═══ Provided records
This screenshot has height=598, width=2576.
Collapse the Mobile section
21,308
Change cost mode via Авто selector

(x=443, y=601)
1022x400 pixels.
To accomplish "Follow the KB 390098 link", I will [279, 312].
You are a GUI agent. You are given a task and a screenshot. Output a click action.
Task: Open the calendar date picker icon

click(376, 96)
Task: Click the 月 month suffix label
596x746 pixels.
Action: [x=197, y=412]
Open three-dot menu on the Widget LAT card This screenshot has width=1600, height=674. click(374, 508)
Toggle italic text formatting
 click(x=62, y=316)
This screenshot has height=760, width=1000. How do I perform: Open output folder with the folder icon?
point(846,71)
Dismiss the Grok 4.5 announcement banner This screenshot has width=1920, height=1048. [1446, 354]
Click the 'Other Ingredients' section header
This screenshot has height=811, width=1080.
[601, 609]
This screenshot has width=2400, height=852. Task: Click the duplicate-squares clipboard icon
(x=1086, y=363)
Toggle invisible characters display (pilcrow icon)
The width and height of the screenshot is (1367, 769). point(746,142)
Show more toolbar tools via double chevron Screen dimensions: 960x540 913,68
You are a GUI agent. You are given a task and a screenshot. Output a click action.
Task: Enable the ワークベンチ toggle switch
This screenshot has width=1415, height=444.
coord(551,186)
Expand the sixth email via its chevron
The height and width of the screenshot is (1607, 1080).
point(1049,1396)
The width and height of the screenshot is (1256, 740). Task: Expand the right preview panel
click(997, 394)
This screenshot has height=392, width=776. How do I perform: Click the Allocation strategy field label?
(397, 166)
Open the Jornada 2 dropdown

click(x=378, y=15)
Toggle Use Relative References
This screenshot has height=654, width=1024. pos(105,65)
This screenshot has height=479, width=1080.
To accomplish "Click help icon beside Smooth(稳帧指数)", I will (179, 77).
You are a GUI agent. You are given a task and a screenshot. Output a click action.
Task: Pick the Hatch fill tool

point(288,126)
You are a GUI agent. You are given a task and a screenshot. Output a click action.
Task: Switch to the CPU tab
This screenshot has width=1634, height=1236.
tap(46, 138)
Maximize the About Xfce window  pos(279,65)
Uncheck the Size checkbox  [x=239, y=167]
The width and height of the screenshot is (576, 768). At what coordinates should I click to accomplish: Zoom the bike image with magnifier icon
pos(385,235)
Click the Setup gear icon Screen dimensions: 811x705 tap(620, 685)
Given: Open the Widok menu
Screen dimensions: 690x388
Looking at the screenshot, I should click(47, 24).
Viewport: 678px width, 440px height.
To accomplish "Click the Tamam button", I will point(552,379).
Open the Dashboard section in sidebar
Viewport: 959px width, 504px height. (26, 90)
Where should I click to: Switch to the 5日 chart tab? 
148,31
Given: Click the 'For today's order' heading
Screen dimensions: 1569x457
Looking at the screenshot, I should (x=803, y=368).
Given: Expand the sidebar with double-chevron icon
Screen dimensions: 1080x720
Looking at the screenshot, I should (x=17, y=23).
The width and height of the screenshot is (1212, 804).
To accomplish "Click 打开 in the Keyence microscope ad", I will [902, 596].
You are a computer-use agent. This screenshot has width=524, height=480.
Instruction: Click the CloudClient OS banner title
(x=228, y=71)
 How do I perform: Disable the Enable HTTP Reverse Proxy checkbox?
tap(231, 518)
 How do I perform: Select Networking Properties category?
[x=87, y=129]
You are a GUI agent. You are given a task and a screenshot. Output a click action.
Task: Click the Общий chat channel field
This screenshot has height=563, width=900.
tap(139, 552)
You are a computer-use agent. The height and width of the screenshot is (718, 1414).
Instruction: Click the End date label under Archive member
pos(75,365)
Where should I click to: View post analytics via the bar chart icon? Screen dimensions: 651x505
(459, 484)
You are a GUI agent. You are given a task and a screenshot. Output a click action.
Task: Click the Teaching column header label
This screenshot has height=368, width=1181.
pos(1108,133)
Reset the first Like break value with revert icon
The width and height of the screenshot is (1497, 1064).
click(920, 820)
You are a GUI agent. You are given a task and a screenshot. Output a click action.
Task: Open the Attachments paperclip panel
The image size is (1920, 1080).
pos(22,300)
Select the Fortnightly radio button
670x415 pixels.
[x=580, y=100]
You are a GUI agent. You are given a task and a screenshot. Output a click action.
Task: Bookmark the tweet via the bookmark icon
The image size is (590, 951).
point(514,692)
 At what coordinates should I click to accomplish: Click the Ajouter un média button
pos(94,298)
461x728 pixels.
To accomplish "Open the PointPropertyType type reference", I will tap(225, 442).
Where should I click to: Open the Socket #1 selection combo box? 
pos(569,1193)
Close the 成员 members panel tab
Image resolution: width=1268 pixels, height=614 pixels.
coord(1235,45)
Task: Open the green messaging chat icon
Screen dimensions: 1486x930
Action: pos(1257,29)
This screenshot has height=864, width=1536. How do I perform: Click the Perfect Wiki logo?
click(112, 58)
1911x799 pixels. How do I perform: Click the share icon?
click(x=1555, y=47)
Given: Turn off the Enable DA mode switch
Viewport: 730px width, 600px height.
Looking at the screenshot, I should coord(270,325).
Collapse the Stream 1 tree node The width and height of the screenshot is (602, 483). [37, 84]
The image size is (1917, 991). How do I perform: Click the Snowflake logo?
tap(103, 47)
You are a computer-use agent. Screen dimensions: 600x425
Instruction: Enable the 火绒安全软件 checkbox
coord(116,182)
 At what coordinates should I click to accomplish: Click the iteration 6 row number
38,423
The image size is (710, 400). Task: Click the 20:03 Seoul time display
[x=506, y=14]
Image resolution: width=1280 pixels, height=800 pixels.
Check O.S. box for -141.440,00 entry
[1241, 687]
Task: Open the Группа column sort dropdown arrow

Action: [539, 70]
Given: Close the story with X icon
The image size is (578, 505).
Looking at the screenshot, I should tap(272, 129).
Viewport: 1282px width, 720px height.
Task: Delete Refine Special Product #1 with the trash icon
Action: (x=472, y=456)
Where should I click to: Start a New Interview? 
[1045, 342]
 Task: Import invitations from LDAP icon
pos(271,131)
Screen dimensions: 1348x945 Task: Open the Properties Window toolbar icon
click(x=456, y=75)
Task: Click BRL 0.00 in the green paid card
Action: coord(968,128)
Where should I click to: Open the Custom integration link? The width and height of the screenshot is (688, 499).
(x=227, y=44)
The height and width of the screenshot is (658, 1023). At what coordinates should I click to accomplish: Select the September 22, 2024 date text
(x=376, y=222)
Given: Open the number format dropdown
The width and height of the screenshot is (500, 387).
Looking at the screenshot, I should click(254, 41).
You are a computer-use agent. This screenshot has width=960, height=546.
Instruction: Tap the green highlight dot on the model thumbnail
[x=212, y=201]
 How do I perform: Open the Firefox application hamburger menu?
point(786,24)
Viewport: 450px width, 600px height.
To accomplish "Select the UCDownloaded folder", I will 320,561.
══════
> _Brief_:
Exactly reproduce all of the entries above.

> _Answer to this problem_:
This screenshot has height=598, width=2576.
Collapse the Mobile section
21,308
Change cost mode via Авто selector

(x=443, y=601)
1022x400 pixels.
To accomplish "Follow the KB 390098 link", I will [279, 312].
You are a GUI agent. You are given a task and a screenshot. Output a click action.
Task: Open the calendar date picker icon

click(376, 96)
Task: Click the 月 month suffix label
596x746 pixels.
Action: [x=197, y=412]
Open three-dot menu on the Widget LAT card This screenshot has width=1600, height=674. click(374, 508)
Toggle italic text formatting
 click(x=62, y=316)
This screenshot has height=760, width=1000. How do I perform: Open output folder with the folder icon?
point(846,71)
Dismiss the Grok 4.5 announcement banner This screenshot has width=1920, height=1048. [1446, 354]
Click the 'Other Ingredients' section header
This screenshot has height=811, width=1080.
[601, 609]
This screenshot has width=2400, height=852. Task: Click the duplicate-squares clipboard icon
(x=1086, y=363)
Toggle invisible characters display (pilcrow icon)
The width and height of the screenshot is (1367, 769). point(746,142)
Show more toolbar tools via double chevron Screen dimensions: 960x540 913,68
You are a GUI agent. You are given a task and a screenshot. Output a click action.
Task: Enable the ワークベンチ toggle switch
This screenshot has width=1415, height=444.
coord(551,186)
Expand the sixth email via its chevron
The height and width of the screenshot is (1607, 1080).
point(1049,1396)
The width and height of the screenshot is (1256, 740). Task: Expand the right preview panel
click(997, 394)
This screenshot has height=392, width=776. How do I perform: Click the Allocation strategy field label?
(397, 166)
Open the Jornada 2 dropdown

click(x=378, y=15)
Toggle Use Relative References
This screenshot has height=654, width=1024. pos(105,65)
This screenshot has height=479, width=1080.
To accomplish "Click help icon beside Smooth(稳帧指数)", I will (179, 77).
You are a GUI agent. You are given a task and a screenshot. Output a click action.
Task: Pick the Hatch fill tool

point(288,126)
You are a GUI agent. You are given a task and a screenshot. Output a click action.
Task: Switch to the CPU tab
This screenshot has width=1634, height=1236.
tap(46, 138)
Maximize the About Xfce window  pos(279,65)
Uncheck the Size checkbox  [x=239, y=167]
The width and height of the screenshot is (576, 768). At what coordinates should I click to accomplish: Zoom the bike image with magnifier icon
pos(385,235)
Click the Setup gear icon Screen dimensions: 811x705 tap(620, 685)
Given: Open the Widok menu
Screen dimensions: 690x388
Looking at the screenshot, I should click(47, 24).
Viewport: 678px width, 440px height.
To accomplish "Click the Tamam button", I will point(552,379).
Open the Dashboard section in sidebar
Viewport: 959px width, 504px height. (26, 90)
Where should I click to: Switch to the 5日 chart tab? 
148,31
Given: Click the 'For today's order' heading
Screen dimensions: 1569x457
Looking at the screenshot, I should (x=803, y=368).
Given: Expand the sidebar with double-chevron icon
Screen dimensions: 1080x720
Looking at the screenshot, I should (x=17, y=23).
The width and height of the screenshot is (1212, 804).
To accomplish "Click 打开 in the Keyence microscope ad", I will [902, 596].
You are a computer-use agent. This screenshot has width=524, height=480.
Instruction: Click the CloudClient OS banner title
(x=228, y=71)
 How do I perform: Disable the Enable HTTP Reverse Proxy checkbox?
tap(231, 518)
 How do I perform: Select Networking Properties category?
[x=87, y=129]
You are a GUI agent. You are given a task and a screenshot. Output a click action.
Task: Click the Общий chat channel field
This screenshot has height=563, width=900.
tap(139, 552)
You are a computer-use agent. The height and width of the screenshot is (718, 1414).
Instruction: Click the End date label under Archive member
pos(75,365)
Where should I click to: View post analytics via the bar chart icon? Screen dimensions: 651x505
(459, 484)
You are a GUI agent. You are given a task and a screenshot. Output a click action.
Task: Click the Teaching column header label
This screenshot has height=368, width=1181.
pos(1108,133)
Reset the first Like break value with revert icon
The width and height of the screenshot is (1497, 1064).
click(920, 820)
You are a GUI agent. You are given a task and a screenshot. Output a click action.
Task: Open the Attachments paperclip panel
The image size is (1920, 1080).
pos(22,300)
Select the Fortnightly radio button
670x415 pixels.
[x=580, y=100]
You are a GUI agent. You are given a task and a screenshot. Output a click action.
Task: Bookmark the tweet via the bookmark icon
The image size is (590, 951).
point(514,692)
 At what coordinates should I click to accomplish: Click the Ajouter un média button
pos(94,298)
461x728 pixels.
To accomplish "Open the PointPropertyType type reference", I will tap(225, 442).
Where should I click to: Open the Socket #1 selection combo box? 
pos(569,1193)
Close the 成员 members panel tab
Image resolution: width=1268 pixels, height=614 pixels.
coord(1235,45)
Task: Open the green messaging chat icon
Screen dimensions: 1486x930
Action: pos(1257,29)
This screenshot has height=864, width=1536. How do I perform: Click the Perfect Wiki logo?
click(112, 58)
1911x799 pixels. How do I perform: Click the share icon?
click(x=1555, y=47)
Given: Turn off the Enable DA mode switch
Viewport: 730px width, 600px height.
Looking at the screenshot, I should coord(270,325).
Collapse the Stream 1 tree node The width and height of the screenshot is (602, 483). [37, 84]
The image size is (1917, 991). How do I perform: Click the Snowflake logo?
tap(103, 47)
You are a computer-use agent. Screen dimensions: 600x425
Instruction: Enable the 火绒安全软件 checkbox
coord(116,182)
 At what coordinates should I click to accomplish: Click the iteration 6 row number
38,423
The image size is (710, 400). Task: Click the 20:03 Seoul time display
[x=506, y=14]
Image resolution: width=1280 pixels, height=800 pixels.
Check O.S. box for -141.440,00 entry
[1241, 687]
Task: Open the Группа column sort dropdown arrow

Action: [539, 70]
Given: Close the story with X icon
The image size is (578, 505).
Looking at the screenshot, I should tap(272, 129).
Viewport: 1282px width, 720px height.
Task: Delete Refine Special Product #1 with the trash icon
Action: (x=472, y=456)
Where should I click to: Start a New Interview? 
[1045, 342]
 Task: Import invitations from LDAP icon
pos(271,131)
Screen dimensions: 1348x945 Task: Open the Properties Window toolbar icon
click(x=456, y=75)
Task: Click BRL 0.00 in the green paid card
Action: coord(968,128)
Where should I click to: Open the Custom integration link? The width and height of the screenshot is (688, 499).
(x=227, y=44)
The height and width of the screenshot is (658, 1023). At what coordinates should I click to accomplish: Select the September 22, 2024 date text
(x=376, y=222)
Given: Open the number format dropdown
The width and height of the screenshot is (500, 387).
Looking at the screenshot, I should click(254, 41).
You are a computer-use agent. This screenshot has width=960, height=546.
Instruction: Tap the green highlight dot on the model thumbnail
[x=212, y=201]
 How do I perform: Open the Firefox application hamburger menu?
point(786,24)
Viewport: 450px width, 600px height.
To accomplish "Select the UCDownloaded folder", I will 320,561.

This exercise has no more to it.